There is no server-side component beyond serving static files over HTTP.

Architecture (Approach C — Thin Plugin + Smart WebComponent)#

The odoc plugin is deliberately thin. Its job is to translate {@ocaml ...} tagged code blocks into <x-ocaml> HTML elements with data attributes. All interactive behaviour lives in the x-ocaml WebComponent and the js_top_worker backend.

Author writes .mld          odoc plugin            x-ocaml + worker
─────────────────────  ──>  ────────────────  ──>  ─────────────────
{@ocaml exercise           <x-ocaml              WebComponent reads
 id=factorial               mode="exercise"       data attrs, manages
 [let facr n = ...]}        data-id="factorial">  UI, sends code to
                            ...                   worker for execution
                            </x-ocaml>

This approach means:

  • The plugin stays simple — pure data transformation
  • Interactive behaviour can be iterated by updating x-ocaml.js without re-running odoc
  • The system works outside odoc (hand-written HTML, other doc generators)

1. Universe Structure#

A universe is a self-consistent set of compiled OCaml packages, discoverable via a findlib_index.json file. OCaml requires that all libraries in a universe are built with exactly the same versions of all transitive dependencies — you cannot mix libraries from different build environments.

This constraint means a central host (e.g., ocaml.org) cannot serve a single universal set of libraries. Different tutorials may need different package combinations. The system supports both self-hosted universes and centrally-hosted ones.

Additionally, OCaml and OxCaml are fundamentally incompatible — each requires its own universe.

Directory layout#

universe/
├── findlib_index.json         # lists META paths for all packages
├── worker.js                  # js_top_worker compiled to JS
├── x-ocaml.js                 # WebComponent runtime
├── stdlib/
│   ├── META
│   ├── dynamic_cmis.json
│   ├── stdlib.cma.js
│   └── *.cmi
├── cmdliner/
│   ├── META
│   ├── dynamic_cmis.json
│   ├── cmdliner.cma.js
│   └── *.cmi
└── .../

Discovery mechanism#

The existing js_top_worker discovery mechanism (findlibish) is the runtime — no new protocol needed:

  • findlib_index.json — JSON file listing META file paths and pointers to other universes
  • META files — standard findlib metadata with requires, archive, directory fields
  • dynamic_cmis.json — per-library file listing available modules and CMI file prefixes for on-demand loading
  • Universe linking — findlib_index.json can reference other universes via a universes field; the worker resolves dependencies transitively from META files

Building a universe#

From an opam switch (common case): A CLI tool walks the switch, and for each installed package: copies its META file, compiles the .cma to .cma.js (via js_of_ocaml), generates dynamic_cmis.json from the .cmi files, and writes the findlib_index.json listing all packages. Tooling for this partially exists and needs to be connected into a coherent tool.

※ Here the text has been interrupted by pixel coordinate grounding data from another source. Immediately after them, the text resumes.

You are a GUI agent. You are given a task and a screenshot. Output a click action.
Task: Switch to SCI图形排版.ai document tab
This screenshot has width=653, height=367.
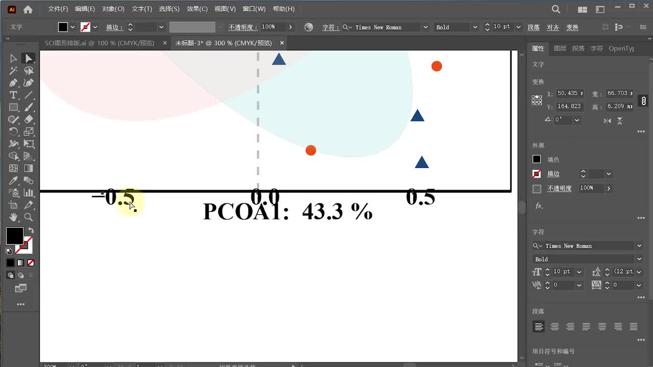(99, 43)
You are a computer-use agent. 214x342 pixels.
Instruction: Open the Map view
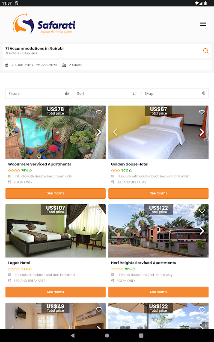tap(175, 94)

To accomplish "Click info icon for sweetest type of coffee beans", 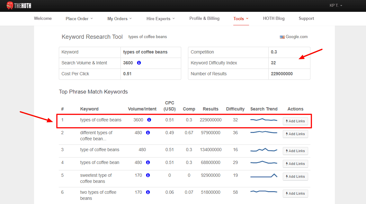I will click(148, 175).
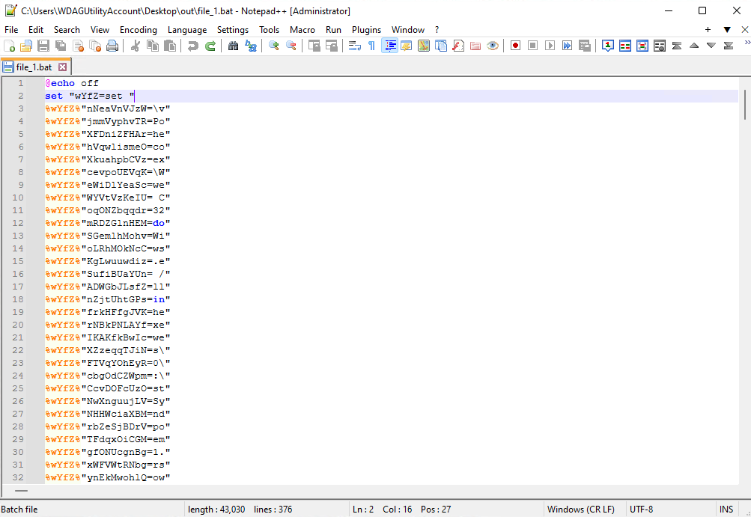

From day10 (at scale): The CI pipeline builds universes across multiple compiler versions and OS targets, producing the same layout for each coherent package set. day10 manages many co-existing universes with its filesystem hierarchy.

ocaml.org integration#

The doc build pipeline produces both HTML docs and the JS/cmi artifacts needed for interactivity. Each package's tutorial gets a universe consisting of that package plus its transitive dependencies, all already compiled as part of the doc pipeline.

2. Authoring Format#

Page-level configuration#

Custom tags at the top of the .mld file configure the page:

@x-ocaml.universe https://ocaml.org/universe/5.3.0
@x-ocaml.requires cmdliner, astring
@x-ocaml.auto-execute false
@x-ocaml.merlin false
  • universe — URL where the findlib_index.json lives. Falls back to relative ./universe/ if omitted.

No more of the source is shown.